Distance constraint for interacting motif pairs  Interacting TF pairs may satisfy certain spatial requirements to have a functional interaction – their corresponding binding motifs may demonstrate characteristic distance relationships in promoter sequences.  The authors define a threshold as - log(p d )=4.93. According to this threshold, 154 of 300 detected motif pairs have one or more characteristic distances.  75% of the characteristic distances are smaller than 166 bp. The finding that some pairs have large characteristic distances may reflect secondary structure DNA looping or indirect interaction through complex formation.  The degree of co-expression of gene groups targeted by a motif pair with a characteristic distance is significantly higher than that by a motif pair without characteristic distances.

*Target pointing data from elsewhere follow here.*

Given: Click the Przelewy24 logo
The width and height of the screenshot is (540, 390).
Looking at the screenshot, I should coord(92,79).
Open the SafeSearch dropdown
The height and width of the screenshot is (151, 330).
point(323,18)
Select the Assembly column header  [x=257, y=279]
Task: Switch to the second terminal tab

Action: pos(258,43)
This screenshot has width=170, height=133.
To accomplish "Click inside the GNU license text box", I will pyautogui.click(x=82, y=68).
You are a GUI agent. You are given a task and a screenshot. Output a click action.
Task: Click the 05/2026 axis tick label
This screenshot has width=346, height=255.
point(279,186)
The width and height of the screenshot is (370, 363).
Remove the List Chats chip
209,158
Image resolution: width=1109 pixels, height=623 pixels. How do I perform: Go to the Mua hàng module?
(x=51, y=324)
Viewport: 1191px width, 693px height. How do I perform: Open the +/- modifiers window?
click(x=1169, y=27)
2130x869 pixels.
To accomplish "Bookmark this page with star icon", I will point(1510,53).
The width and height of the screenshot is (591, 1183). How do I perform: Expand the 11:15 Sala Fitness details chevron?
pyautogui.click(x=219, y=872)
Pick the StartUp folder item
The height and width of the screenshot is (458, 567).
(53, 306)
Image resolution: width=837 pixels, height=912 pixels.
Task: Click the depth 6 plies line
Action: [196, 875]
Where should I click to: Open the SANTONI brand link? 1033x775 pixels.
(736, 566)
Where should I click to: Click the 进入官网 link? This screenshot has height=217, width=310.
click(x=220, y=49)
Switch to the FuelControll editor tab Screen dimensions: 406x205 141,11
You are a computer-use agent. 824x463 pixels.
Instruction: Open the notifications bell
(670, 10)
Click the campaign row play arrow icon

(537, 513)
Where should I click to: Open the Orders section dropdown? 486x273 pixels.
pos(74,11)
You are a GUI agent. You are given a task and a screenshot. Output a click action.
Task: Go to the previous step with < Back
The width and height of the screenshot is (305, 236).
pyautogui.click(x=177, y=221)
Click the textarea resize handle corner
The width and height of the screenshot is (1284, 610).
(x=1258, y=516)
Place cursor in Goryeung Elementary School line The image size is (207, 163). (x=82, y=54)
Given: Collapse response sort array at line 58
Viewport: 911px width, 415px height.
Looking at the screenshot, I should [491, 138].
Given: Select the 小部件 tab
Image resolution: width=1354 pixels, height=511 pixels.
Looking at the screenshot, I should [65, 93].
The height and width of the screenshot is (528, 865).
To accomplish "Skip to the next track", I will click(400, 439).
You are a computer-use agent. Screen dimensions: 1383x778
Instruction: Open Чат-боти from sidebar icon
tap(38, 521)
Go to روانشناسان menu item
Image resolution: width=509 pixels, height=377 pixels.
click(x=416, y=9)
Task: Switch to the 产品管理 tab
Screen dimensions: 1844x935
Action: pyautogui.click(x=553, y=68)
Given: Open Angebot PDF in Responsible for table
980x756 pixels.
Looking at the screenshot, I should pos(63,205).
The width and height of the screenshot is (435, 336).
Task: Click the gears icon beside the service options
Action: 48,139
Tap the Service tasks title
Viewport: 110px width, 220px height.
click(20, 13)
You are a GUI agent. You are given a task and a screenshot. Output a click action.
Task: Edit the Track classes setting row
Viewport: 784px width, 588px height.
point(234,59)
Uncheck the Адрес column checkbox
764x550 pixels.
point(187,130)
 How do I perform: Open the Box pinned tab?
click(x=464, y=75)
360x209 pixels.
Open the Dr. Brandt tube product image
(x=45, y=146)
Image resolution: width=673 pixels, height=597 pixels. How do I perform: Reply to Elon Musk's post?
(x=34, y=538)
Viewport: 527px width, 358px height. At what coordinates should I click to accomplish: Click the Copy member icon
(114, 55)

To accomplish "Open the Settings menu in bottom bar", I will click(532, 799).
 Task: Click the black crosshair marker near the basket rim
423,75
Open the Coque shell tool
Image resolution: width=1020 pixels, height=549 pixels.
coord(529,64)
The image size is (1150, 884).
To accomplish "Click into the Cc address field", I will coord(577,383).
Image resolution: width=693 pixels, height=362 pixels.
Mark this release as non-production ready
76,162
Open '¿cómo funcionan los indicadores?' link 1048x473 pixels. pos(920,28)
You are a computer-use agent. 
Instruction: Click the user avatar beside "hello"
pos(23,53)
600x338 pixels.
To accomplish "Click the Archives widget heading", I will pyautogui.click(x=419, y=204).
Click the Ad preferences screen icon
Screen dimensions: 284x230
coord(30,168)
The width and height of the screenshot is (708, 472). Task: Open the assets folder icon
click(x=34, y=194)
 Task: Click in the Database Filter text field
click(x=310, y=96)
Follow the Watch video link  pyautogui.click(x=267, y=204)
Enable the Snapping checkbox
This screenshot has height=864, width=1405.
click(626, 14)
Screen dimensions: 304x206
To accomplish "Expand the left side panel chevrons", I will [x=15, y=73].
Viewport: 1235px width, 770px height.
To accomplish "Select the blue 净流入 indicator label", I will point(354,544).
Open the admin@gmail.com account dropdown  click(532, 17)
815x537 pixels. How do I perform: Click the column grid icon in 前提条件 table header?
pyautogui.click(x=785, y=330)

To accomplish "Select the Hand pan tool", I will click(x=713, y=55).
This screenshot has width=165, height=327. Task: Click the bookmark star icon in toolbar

Orientation constraint for interacting motif pairs  Orientation was defined as the relative directions of a motif pair on the genome sequence: one divergent (opposite directions away), one convergent (opposite direction towards) and two tandem orientations.  P o – the fraction of the most dominant orientation. A large Po indicates strong orientation preference.  Motif pairs without characteristic distances, the distribution is only slightly shifted toward larger values as compared with a random distribution.  If only the target genes with characteristic distances are considered, the orientation preference is dramatically increased.  Further analysis of the 154 motif pairs with characteristic distances revealed that 35.1% have more than one characteristic distances. The author found that different distances often correspond to different preferred orientations. These multiple characteristic distances may reflect various interaction configurations.

Dynamic effect of TF pair interactions on target genes  For each of the TF pairs, the authors performed a whole- genomic search in the upstream promoter regions of the genes, and the target genes were defined as those genes whose promoter sequences contain the corresponding motif pair.  If significant co-expression of their target genes under one condition, the TF pair is active under this condition, otherwise the TF pair is likely to be inactive. (The combined database of expression data that was used consisted of 82 experiments and six conditions. Those conditions were cell cycle, elutriation, heat shock, DNA damage, sporulation and drug treatment.)  Some TF pairs (16%) show effect under all conditions, but most pairs (40%) are active only under certain specific conditions. Under different conditions, some TFs interact with different partners. The functions of a TF and its activity may be better described in relation to its interacting partners than to one factor alone.  The dynamics of TFs is linked to genes essentiality. TF pairs involved in more conditions were more likely to include essential genes which render cells non-viable if they are knocked out. The fraction of essential TFs shows an almost monotomic increase with number of active conditions. TFs active under more conditions are more likely to be essential than those that are only active under specific conditions.

Discussion  The authors presented a novel sequence-based algorithm to identify transcription factor interactions. This algorithm can be used more generally and in instances where genes expression experiments are not available. 369 significant interactions are predicted, including both homotypic and heterotypic interactions.  Short distances between binding sites are preferred over long distances. TFs do not seem to interact arbitrarily at any distance, but to have specific preference – characteristic distances and particular orientations.  The same TF pair may behave differently under different conditions, with different characteristic distances and different orientations.  The algorithm certainly has some limitations:  two overlapping binding sites – two TFs compete for the same binding sites;  short inter-motif distance may be attributed to dimeric TFs, which means the two independent binding sites might be two segments of one TF binding sequences.  Future prediction – super motif which include not only the sequence of the binding sites, but also multiple sites with set distances between them with a particular orientation. This capacity can greatly increase prediction specificity for genomic scans.